Hey kingofamberly I think I watched you catch that. I was on the wall with the monster Saugeye. That was a nice Flattie, and I seen you had a second beast on for a while. I haven't accidentally caught any Flatheads down there in a long time.


----------



## kingofamberley (Jul 11, 2012)

gottabite said:


> Hey kingofamberly I think I watched you catch that. I was on the wall with the monster Saugeye. That was a nice Flattie, and I seen you had a second beast on for a while. I haven't accidentally caught any Flatheads down there in a long time.


Yep I remember that fish haha. Its weird that I was doing what will usually bag me at least one or two saugeye there, and instead I hook in to two large flatheads, while you guys have a whole string of saugeye but no flattys. What were you using for bait?


----------



## gottabite (Sep 29, 2009)

3" gulp minnows for the most part, but the big one you seen was caught on a 5" wht Gulp
hollow body shad on a jig head. It was the only one I had, I caught that saugeye on the 1st cast, but the fish destroyed the bait so bad, I could not reuse it. Been trying to upload a photo with no success.


----------



## kingofamberley (Jul 11, 2012)

Oh nice. I like Berkley Gulp! products, I just don't like the price haha. Does anyone think they legitimately out-fish live bait?


----------



## BassAddict83 (Sep 21, 2010)

kingofamberley said:


> Oh nice. I like Berkley Gulp! products, I just don't like the price haha. Does anyone think they legitimately out-fish live bait?


I would say it depends on the fisherman using it. 

Nice flattie!


----------



## gottabite (Sep 29, 2009)

BassAddict83 said:


> I would say it depends on the fisherman using it.
> 
> I fished for Crappie a lot at Acton using them, while my fishing buddy always used live Minnows, "most" of the time he caught more fish than I. However I
> ALWAYS caught a larger percentage of Keeper.
> gottabite


----------



## kingofamberley (Jul 11, 2012)

I was using some of the 2" curly tail minnows for a while on my jigs when I found them on clearance at a Dick's in Toledo, but when I switched back to grubs, I didn't notice too much of a difference.
I'm pissed I didn't even get to see that second fish! It felt like a Fish Ohio flatty for sure. They aren't pretty but man are they big fighters! I am full of reverence and awe knowing that the one I did catch is relatively small compared to some pictures I've seen.


----------



## BMayhall (Jun 9, 2011)

did you find the spoon and swimbait I left down there a couple days ago?


----------



## gottabite (Sep 29, 2009)

BMayhall said:


> did you find the spoon and swimbait I left down there a couple days ago?
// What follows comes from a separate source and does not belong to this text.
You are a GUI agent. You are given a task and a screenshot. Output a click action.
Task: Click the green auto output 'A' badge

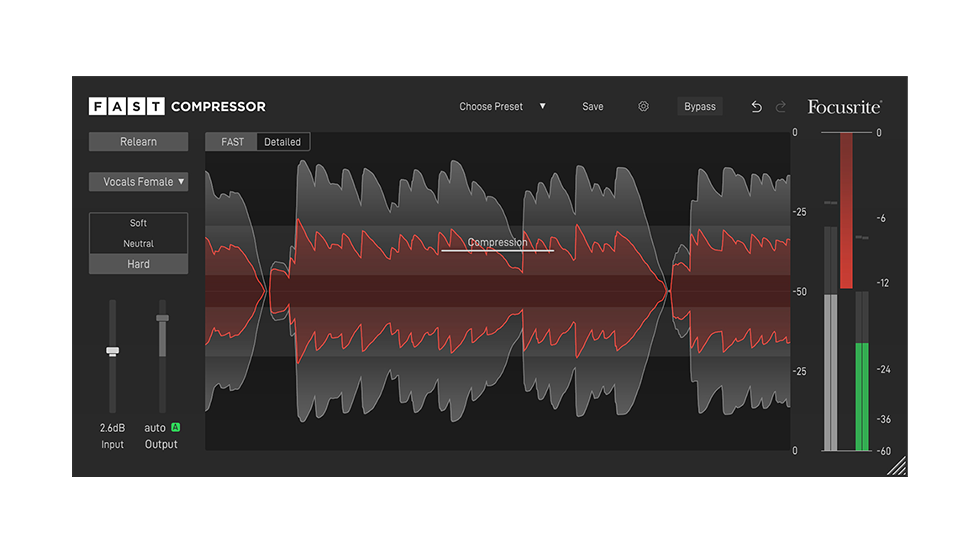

My buddy did find a spoon up top on the observation deck. He gave it to some fella up there fishing with little tackle.


----------



## gottabite (Sep 29, 2009)

Oh and by the way a lot of people have sen me down there having good luck with the gulp minnows. Now I'm seeing discarded Gulp minnows and the empty gulp bags down there occasionally. Take your trash with you I say.
gottabite


----------



## ARReflections (Jan 7, 2011)

gottabite said:


> Oh and by the way a lot of people have sen me down there having good luck with the gulp minnows. Now I'm seeing discarded Gulp minnows and the empty gulp bags down there occasionally. Take your trash with you I say.
> gottabite


Good call. I love fishing as much as everyone else but hate seeing the empty and discarded packages and other trash. Respect yourself, others and the environment. Pick up your trash.


----------



## Shru (Aug 4, 2012)

I think i have seen you down there at the dam before, I usually fish the Horseshoe area with my ultralite setup, or below the first major ripples, Have not been there since it has gotten colder, but i usually wade out there with a pair of black swimtrunks on.....
Nice fish btw, Thinking i might have to throw around the shoreline, but what stops me from doing that is all the snags around the shoreline...


----------



## kingofamberley (Jul 11, 2012)

I don't know if I have the guts to wet wade out there with all that foamy crap haha but good luck! I've only been there 3 or 4 times now


Outdoor Hub mobile, the outdoor information engine


----------



## Shru (Aug 4, 2012)

I have fished that area off and on for over 7 years, You have not really fished until you get out there where i normally fish at or even below the area that i call the horseshoe...
At most, I wade about to my waist to get to where i need to go to, and where i usually stand is knee deep or less...
I have waded most of that area inch by inch, shuffling my feet while I move, Incase of a deep hole, I have actually waded all the way up to the dam itself when the water levels are lower...
This year, I was actually wading alot below the horseshoe area, just below the rapids and had a great deal of luck there as well, But understand that i fish UL, so even a 1 lb fish is very nice for me, I have literally caught 5 lb catfish and over on my setup using jigs or cranks, carp well over 10 lbs with my UL setup, The biggest sauger i have pulled out while wading was almost 5 lbs as well....
Snags are less likely in that area, and i do know where most of them are as well, if you fish below the rapids and using baits, you can even walk to them to get them unsnagged.....
Just take a shower when you get home =)

I use a pair of older trunks, old tshirt and i have wading shoes that i bought almost 8 years ago from bass pro shops for 20.00 and use them with a set of stainless steel insoles to insure i dont get poked while walking... I also use a waist belt while fishing...
If i had waders, I would be out there now as well, after i buy a house (still looking) the waders are going to be bought right after i move in.... Just trying to hang on to as much cash as i can right now while still saving...
My name is Mike, If you ever happen to be out there and see me, feel free to come out, I can show you how i fish it and where to fish at for the best results....


----------